Additionally, in over half of soil samples collected from boreal forests, Fluazinam was detected at concentrations above the limit of quantification (Hakala et al., 2020). The laboratory study gives the primary information on the persistence behaviour of a pesticide, which may follow similar trends in field studies. However, there are knowledge gaps regarding the behaviour of Fluazinam in different types of soil (Jain et al., 2019). Being a broad-spectrum fungicide, Fluazinam is effective against a wide range of fungal diseases. This makes it a valuable tool for farmers who are growing multiple crops, as they can use the same fungicide to control diseases on different crops like potato, oilseed, groundnut and hence its high potentiality for use in India. Initially a study was conducted in the United Kingdom, Germany, and the United States to investigate the field dissipation of Fluazinam. However, the United States field trials were considered not relevant for EU conditions and were not used in the risk assessment (EFSA, 2008). The dissipation dynamics of Fluazinam have been investigated in other regions (Feng et al., 2015). A study conducted in China investigated the dissipation and residues of Fluazinam in potatoes, potato plants, and soil. The study found that Fluazinam dissipation fitted first-order kinetics, and the half-lives in potato plants and soil were 3.3–5.4 and 9.4–9.5 days, respectively (Chen et al., 2018). Recently the residue levels of fluazinam in root mustard using a QuEChERS technique with ultra-performance liquid chromatography tandem mass spectrometry was undertaken by Chen et al. (2023). The recoveries of fluazinam were 85.2%–110.8% for leaf mustard and 88.8%–93.3% for root mustard. The risk quotient (RQ) was 72.2%–74.3% for ordinary consumers, indicating negligible risk. Based on the maximum residue limit (MRL) and dietary risk assessment, a pre-harvest interval of 3 days and an MRL of 2 mg kg−1 were suggested for fluazinam in root mustard.

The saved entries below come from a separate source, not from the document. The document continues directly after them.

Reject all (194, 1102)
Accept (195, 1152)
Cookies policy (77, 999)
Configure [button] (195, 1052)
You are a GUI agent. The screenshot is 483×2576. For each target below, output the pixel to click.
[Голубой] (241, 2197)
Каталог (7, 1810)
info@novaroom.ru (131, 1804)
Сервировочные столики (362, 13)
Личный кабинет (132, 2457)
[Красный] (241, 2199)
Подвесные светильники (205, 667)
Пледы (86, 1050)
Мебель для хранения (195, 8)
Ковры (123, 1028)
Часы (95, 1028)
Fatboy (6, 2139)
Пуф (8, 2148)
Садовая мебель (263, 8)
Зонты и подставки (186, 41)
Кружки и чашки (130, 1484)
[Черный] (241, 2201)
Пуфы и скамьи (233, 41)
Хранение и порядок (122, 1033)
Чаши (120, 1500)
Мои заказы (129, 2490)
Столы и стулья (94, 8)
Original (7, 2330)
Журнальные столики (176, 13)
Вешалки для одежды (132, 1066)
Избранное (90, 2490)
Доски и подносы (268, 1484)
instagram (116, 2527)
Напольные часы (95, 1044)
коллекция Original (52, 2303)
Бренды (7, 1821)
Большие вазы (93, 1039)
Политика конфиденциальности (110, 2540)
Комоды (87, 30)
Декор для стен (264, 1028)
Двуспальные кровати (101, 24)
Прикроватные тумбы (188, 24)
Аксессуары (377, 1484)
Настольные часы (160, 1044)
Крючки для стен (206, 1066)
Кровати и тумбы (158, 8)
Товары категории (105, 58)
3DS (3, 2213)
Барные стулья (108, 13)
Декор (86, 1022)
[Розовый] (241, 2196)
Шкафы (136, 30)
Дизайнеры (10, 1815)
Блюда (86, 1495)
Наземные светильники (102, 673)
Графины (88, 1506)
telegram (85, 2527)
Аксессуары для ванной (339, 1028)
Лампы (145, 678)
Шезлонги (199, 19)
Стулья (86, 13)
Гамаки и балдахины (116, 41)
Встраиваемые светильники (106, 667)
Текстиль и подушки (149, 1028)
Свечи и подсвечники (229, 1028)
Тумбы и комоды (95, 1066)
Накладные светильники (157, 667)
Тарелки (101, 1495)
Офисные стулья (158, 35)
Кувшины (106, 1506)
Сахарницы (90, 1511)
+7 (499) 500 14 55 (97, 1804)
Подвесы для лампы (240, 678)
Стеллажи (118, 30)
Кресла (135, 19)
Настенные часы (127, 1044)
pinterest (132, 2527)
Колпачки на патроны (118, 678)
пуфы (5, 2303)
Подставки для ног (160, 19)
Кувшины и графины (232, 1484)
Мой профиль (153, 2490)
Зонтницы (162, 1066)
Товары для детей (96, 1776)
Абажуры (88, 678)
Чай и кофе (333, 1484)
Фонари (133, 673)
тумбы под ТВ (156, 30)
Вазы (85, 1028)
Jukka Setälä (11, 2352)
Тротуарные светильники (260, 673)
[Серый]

The study of the dissipation of Fluazinam in Indian soil and water is crucial, even though it is not a registered pesticide in India. However, the attempts of registering this pesticide in India by companies, along with the chosen formulation, is the underlying context for this study, emphasizing the importance of conducting the research. Fluazinam is a fungicide widely used in many countries, and understanding its behaviour in different environmental conditions can provide valuable insights for its potential future use or risk assessment in India. Hence, understanding the dissipation of Fluazinam in Indian soil and water should involve similar methodologies, tailored to local conditions. This knowledge could inform decisions about the safe and effective use of this pesticide, should it ever be considered for registration in India. In this context, the present study has been designed to investigate the persistence/fate of Fluazinam formulation (40% SC), in soil at different days intervals. To investigate the persistence nature of Fluazinam 40% SC in different soil types, a residue study in lab condition was conducted. Further persistence nature of Fluazinam 40% SC was investigated after application at different rates in water maintained at different pH viz. acidic (pH 4.0), neutral (pH 7.0) and alkaline (pH 9.2).

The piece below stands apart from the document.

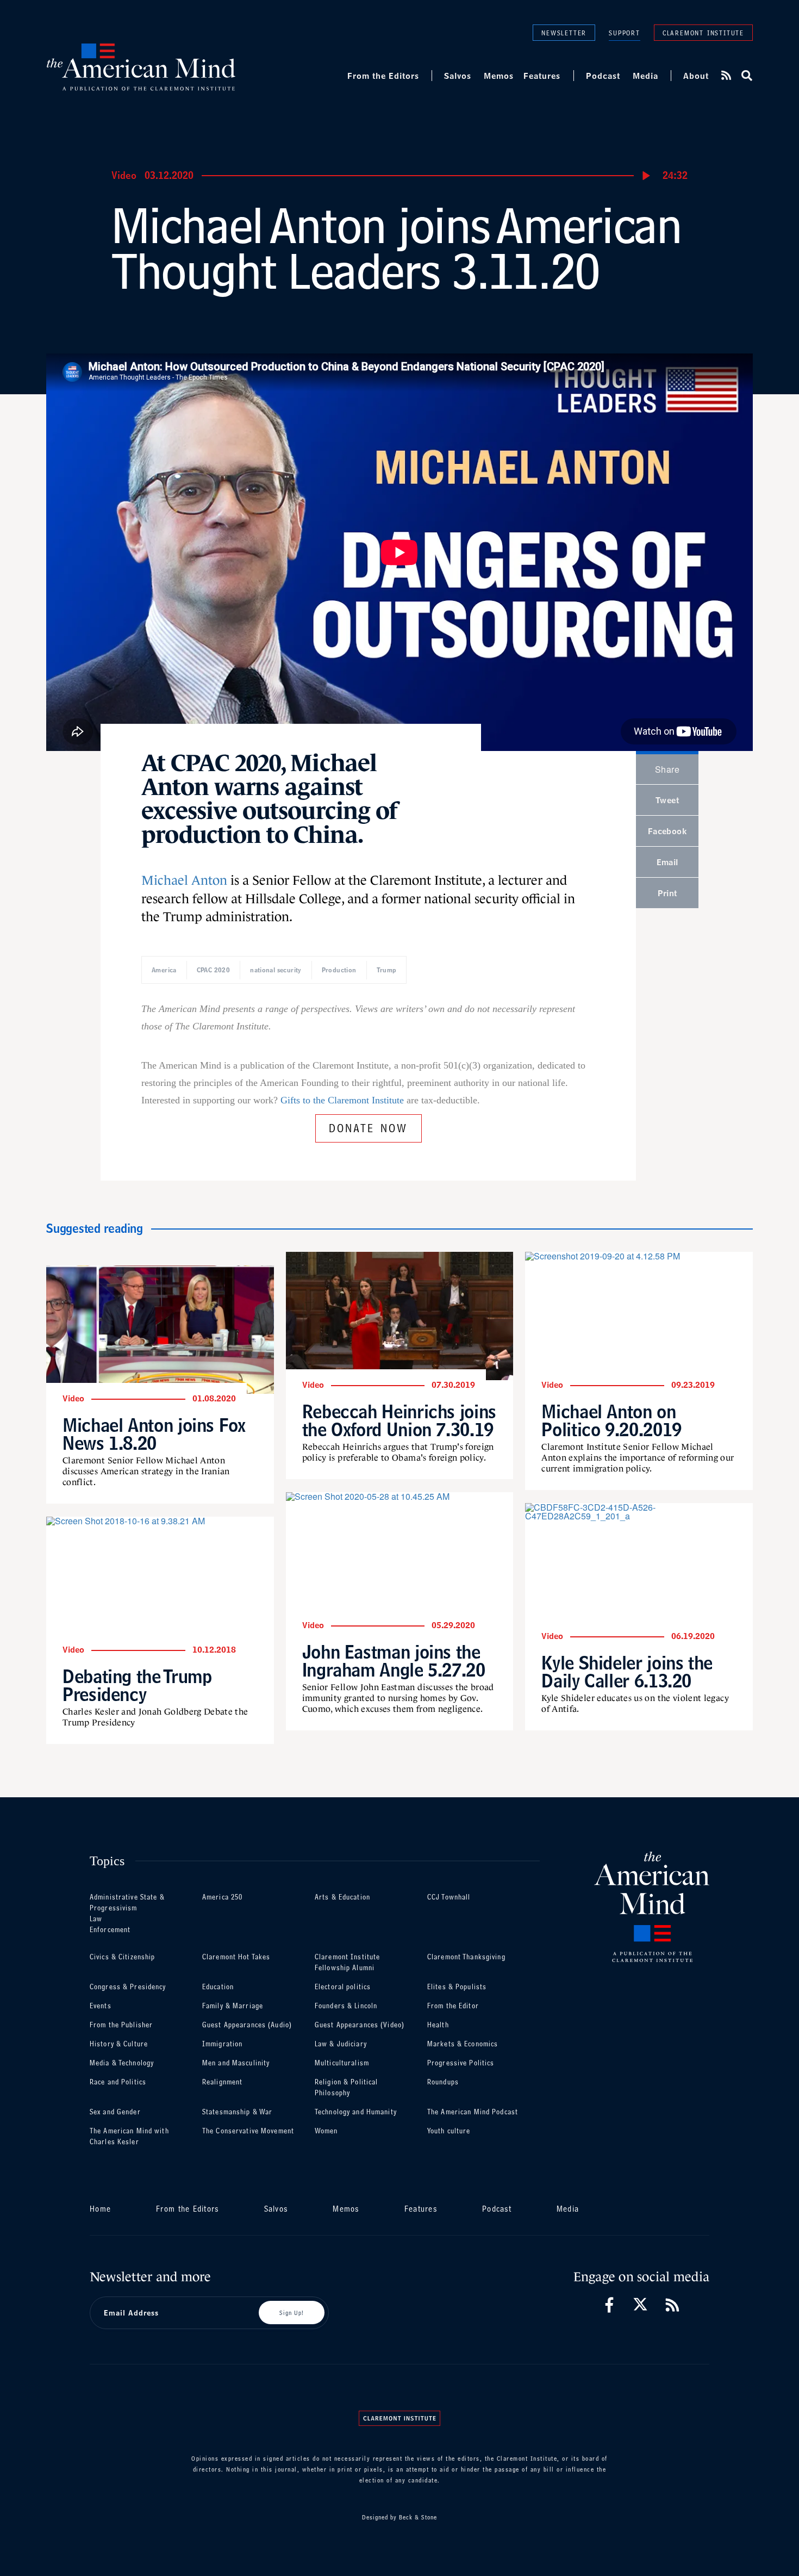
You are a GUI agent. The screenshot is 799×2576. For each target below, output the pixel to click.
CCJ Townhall (448, 1897)
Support (624, 33)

Further, our research has led to the development of a novel Shiny application in R, which has significantly enhanced the efficiency and accuracy of dissipation analysis. This application has successfully streamlined data processing, improved the visualization of dissipation patterns, and facilitated more robust statistical analysis, ultimately contributing to more reliable and reproducible results in our study. To the best of our knowledge, there is currently no such application available in the public domain. This application fills a significant gap in the field, as it provides researchers with a much-needed tool for conducting comprehensive and efficient dissipation analysis. The development of this application underscores our commitment to advancing research methodologies and promoting open science.

2 Methods

2.1 Collection of soil samples

For the incubation study four types of soils, namely, new alluvial soil (Inceptisol), red and lateritic soil (Alfisol), saline soil (Inceptisol) and black soil (Vertisol) were used for the purpose. The details of the physio-chemical properties of the experimental soils have been depicted in Supplementary Table S1.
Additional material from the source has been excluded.